EXTRACTED INFORMATION:

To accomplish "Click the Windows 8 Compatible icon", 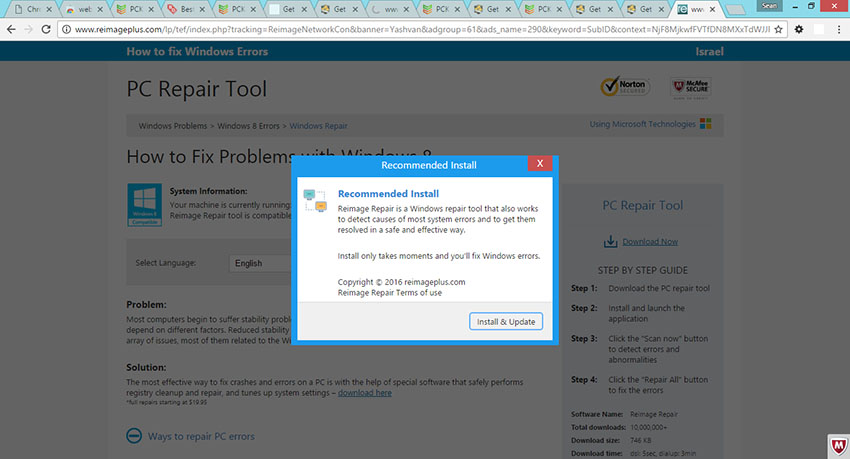I will point(144,204).
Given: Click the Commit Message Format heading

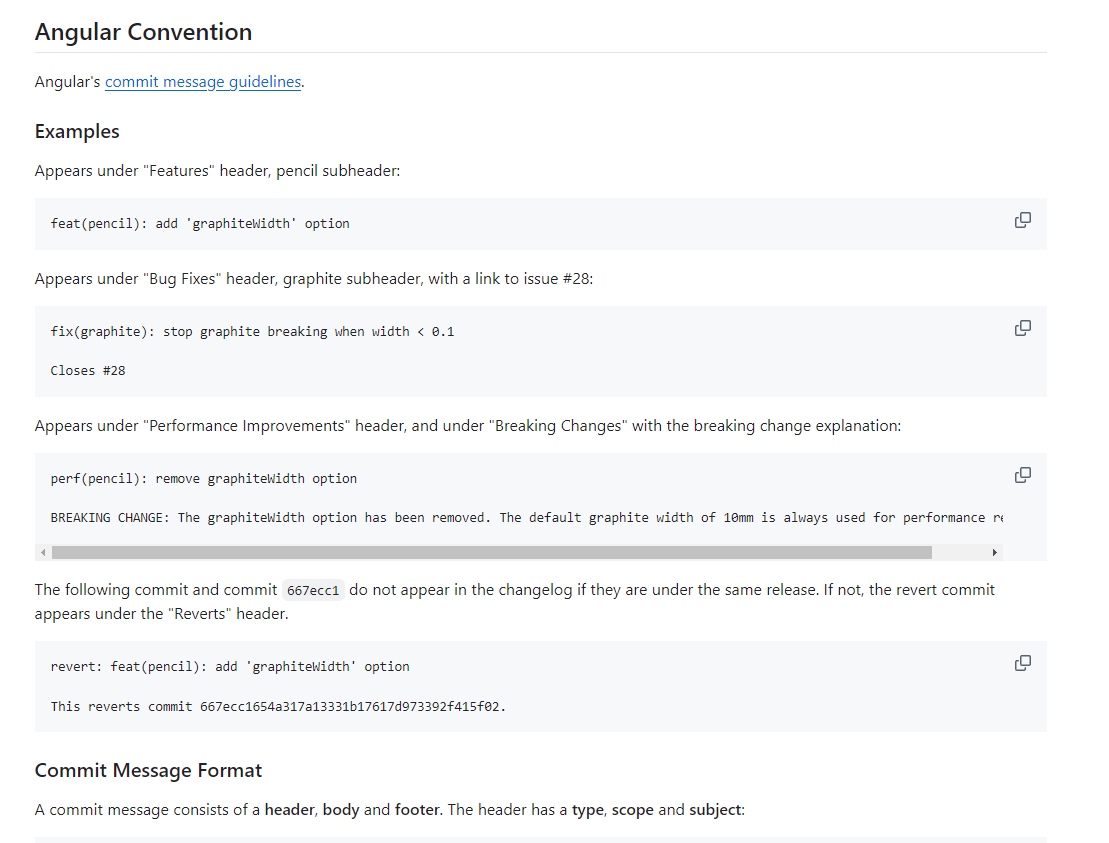Looking at the screenshot, I should click(x=149, y=771).
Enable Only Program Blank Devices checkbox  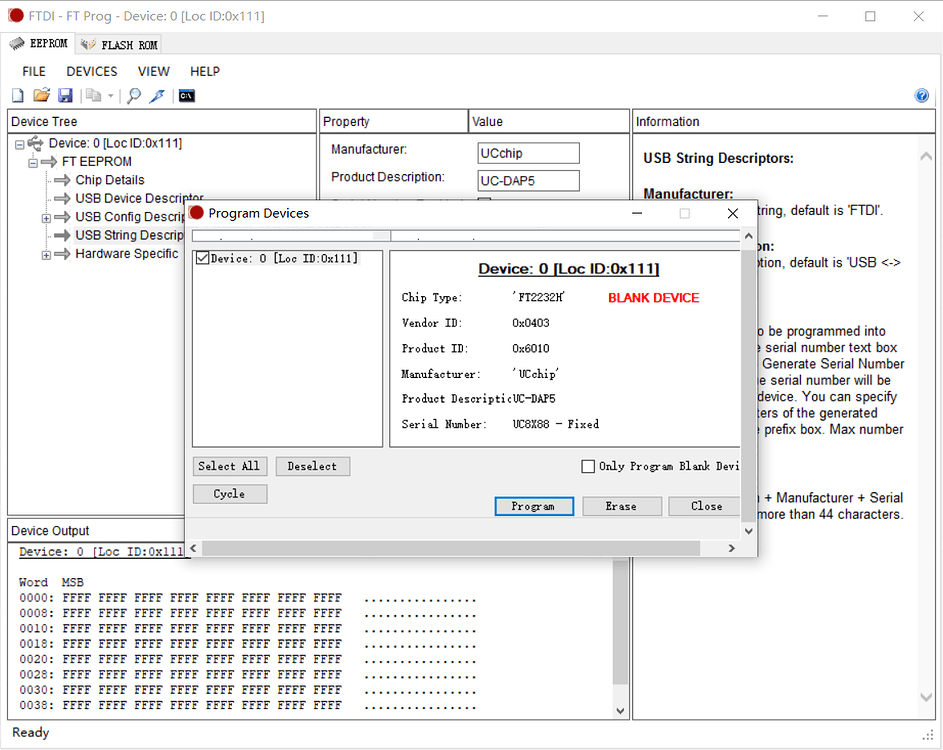(x=588, y=466)

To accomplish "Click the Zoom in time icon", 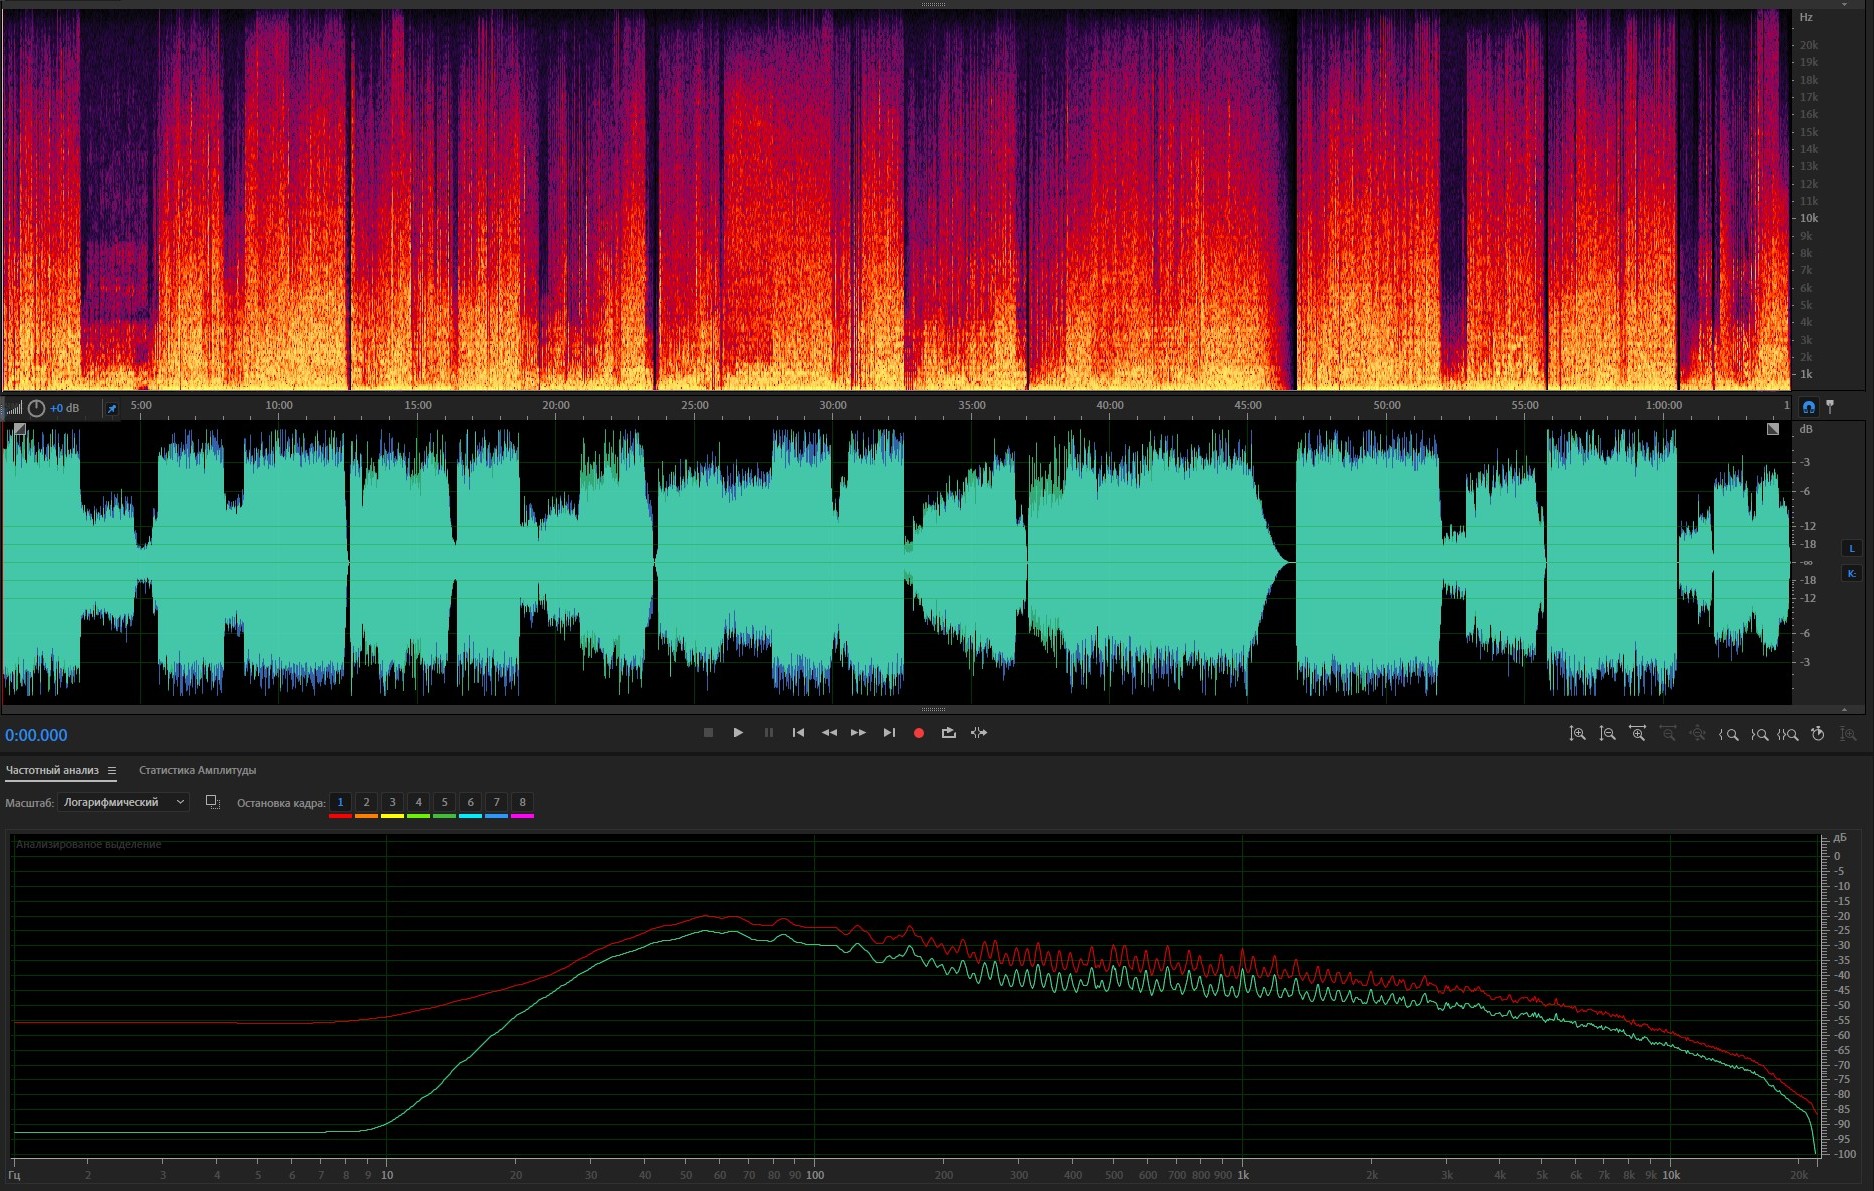I will click(x=1637, y=734).
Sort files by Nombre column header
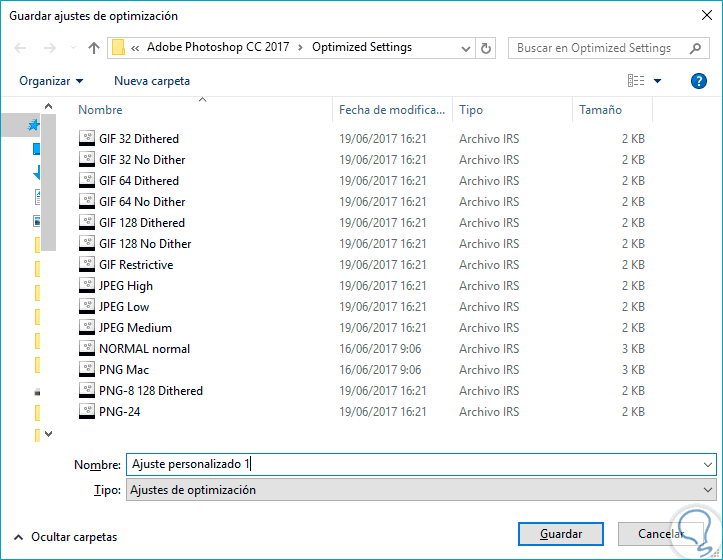The image size is (723, 560). click(100, 110)
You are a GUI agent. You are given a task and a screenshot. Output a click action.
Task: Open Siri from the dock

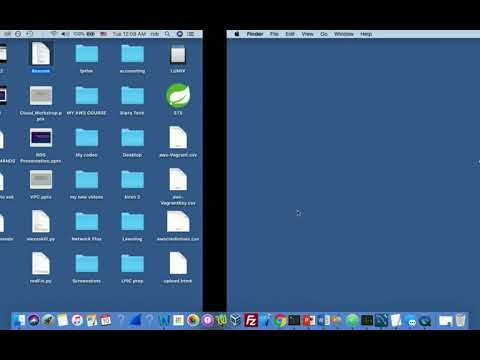coord(34,321)

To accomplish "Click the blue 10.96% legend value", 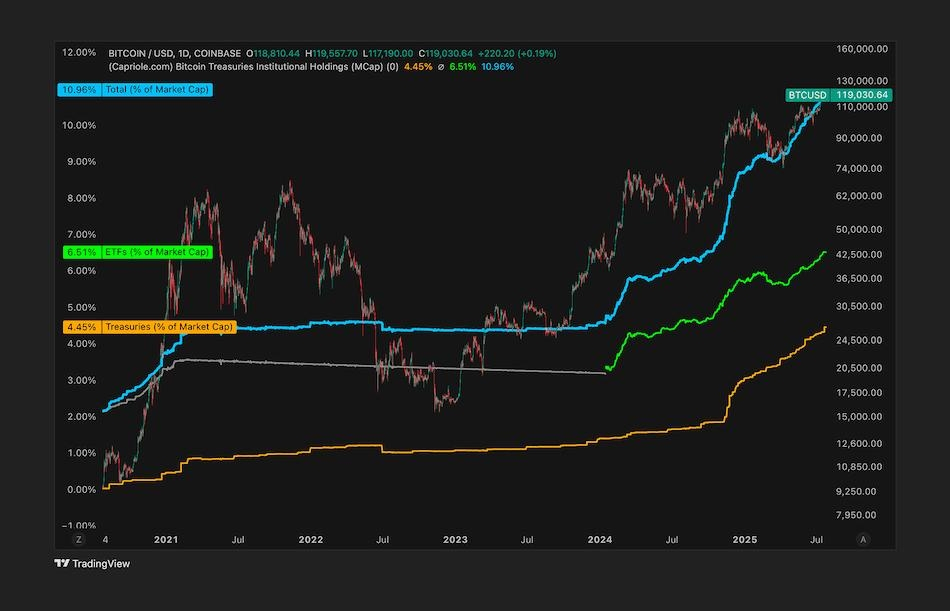I will pos(497,67).
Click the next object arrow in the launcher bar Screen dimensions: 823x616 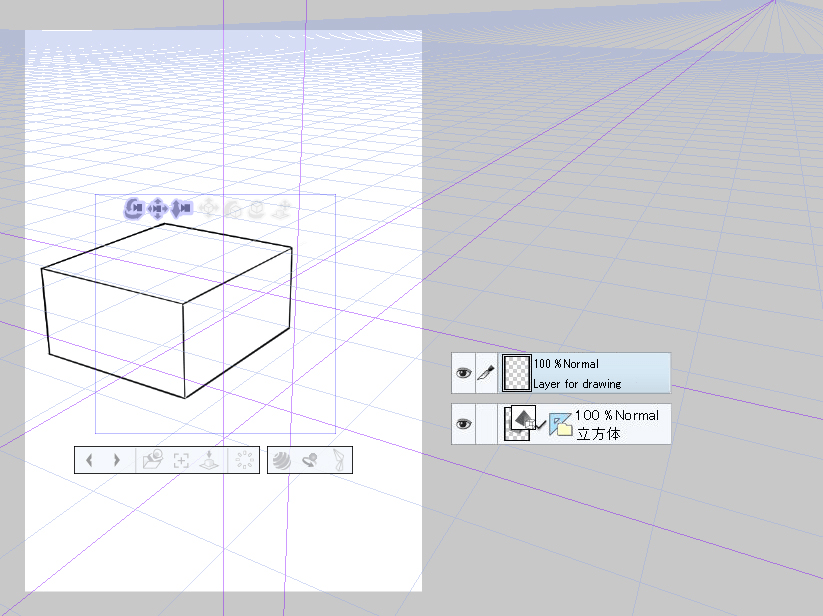[115, 459]
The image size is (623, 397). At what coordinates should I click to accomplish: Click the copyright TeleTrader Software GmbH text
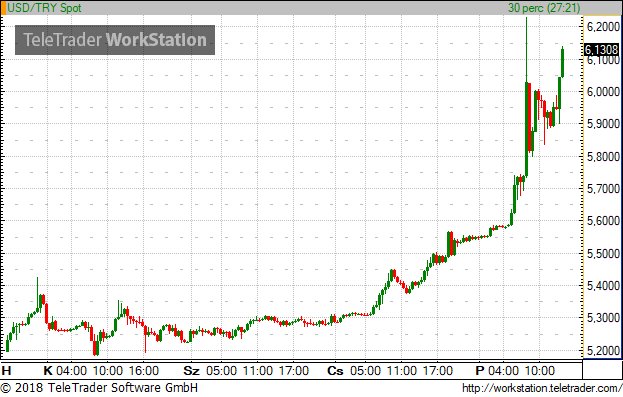99,388
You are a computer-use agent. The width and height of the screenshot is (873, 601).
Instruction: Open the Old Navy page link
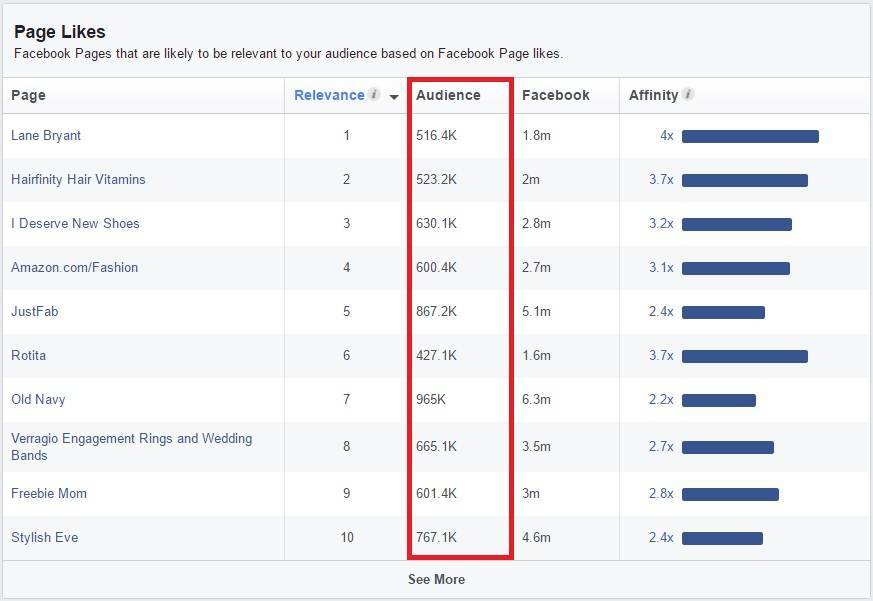pyautogui.click(x=38, y=399)
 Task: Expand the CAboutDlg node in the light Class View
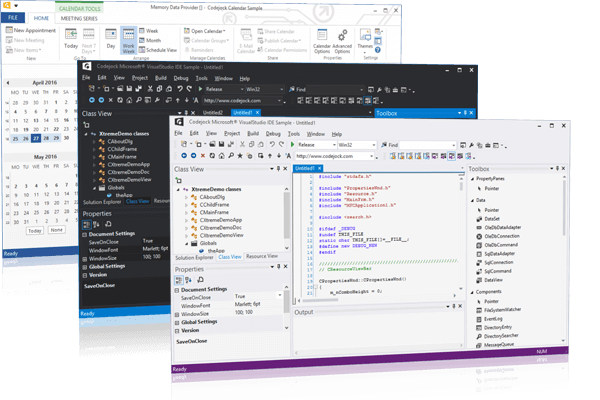coord(189,197)
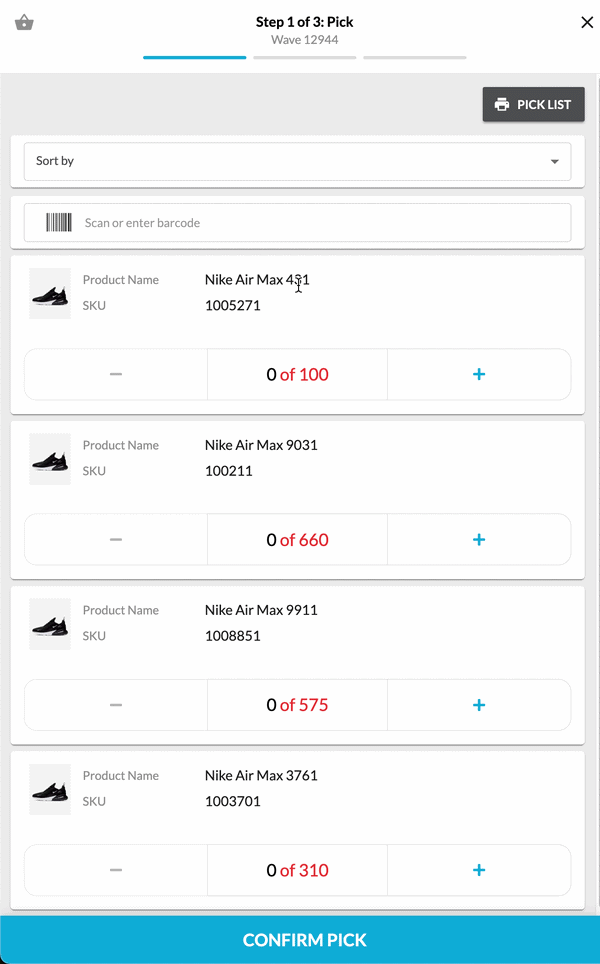Decrease quantity for Nike Air Max SKU 1005271
Image resolution: width=600 pixels, height=964 pixels.
click(x=116, y=375)
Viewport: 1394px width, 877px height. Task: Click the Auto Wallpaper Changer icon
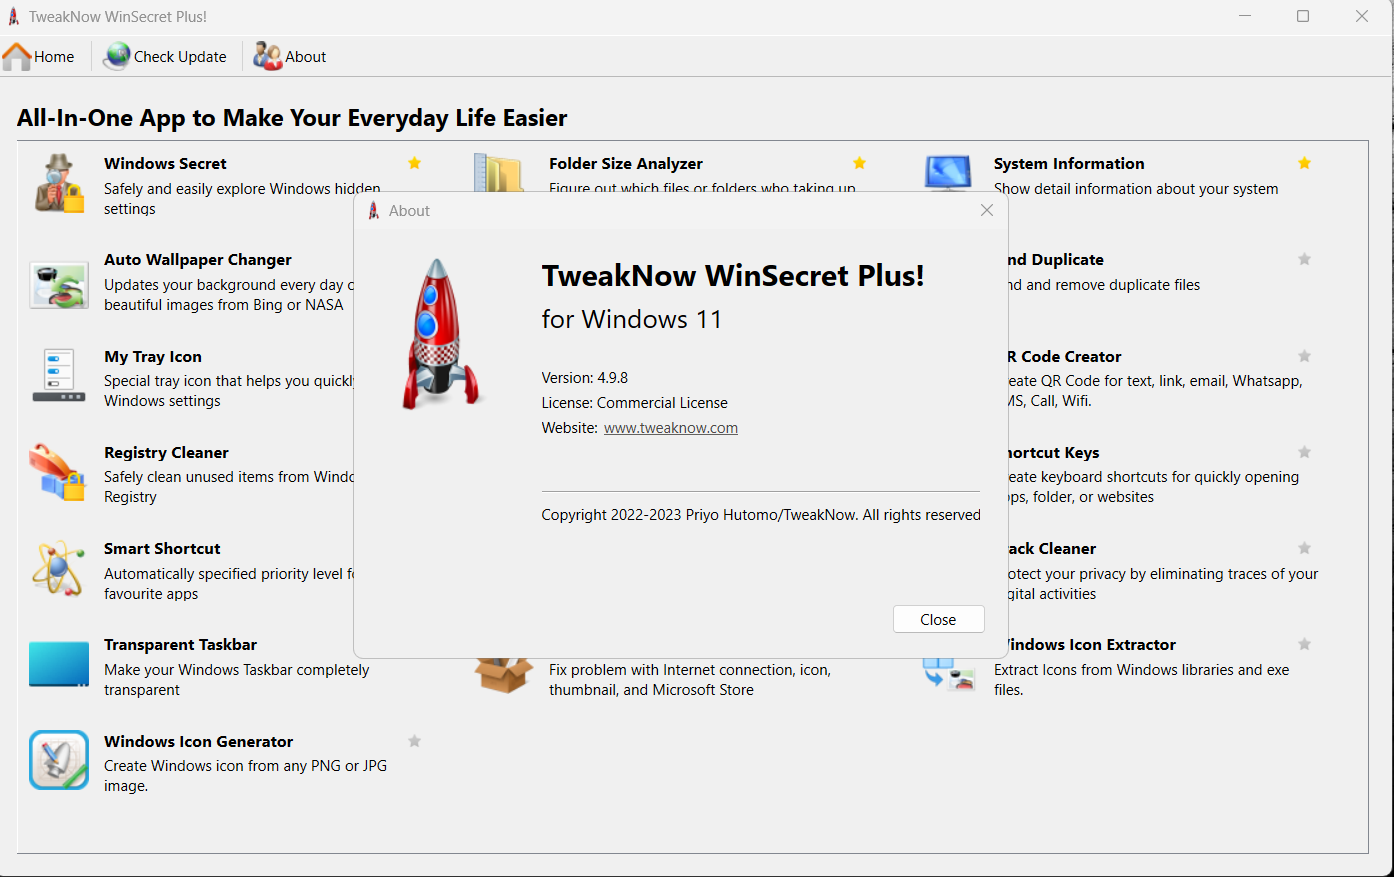pyautogui.click(x=59, y=285)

WORK INSTRUCTIONS:
An exact copy is needed of every line from the one holding "The image size is (623, 397)." to the end of the entries above, both ends kept and each picture dropped.

RESPONSE:
The image size is (623, 397). At what coordinates should I click to accomplish: Click the copyright TeleTrader Software GmbH text
99,388
You are a computer-use agent. The width and height of the screenshot is (873, 601).
Instruction: Open the Old Navy page link
pyautogui.click(x=38, y=399)
 Task: Expand the CAboutDlg node in the light Class View
coord(189,197)
Decrease quantity for Nike Air Max SKU 1005271
Image resolution: width=600 pixels, height=964 pixels.
click(x=116, y=375)
Viewport: 1394px width, 877px height. Task: Click the Auto Wallpaper Changer icon
pyautogui.click(x=59, y=285)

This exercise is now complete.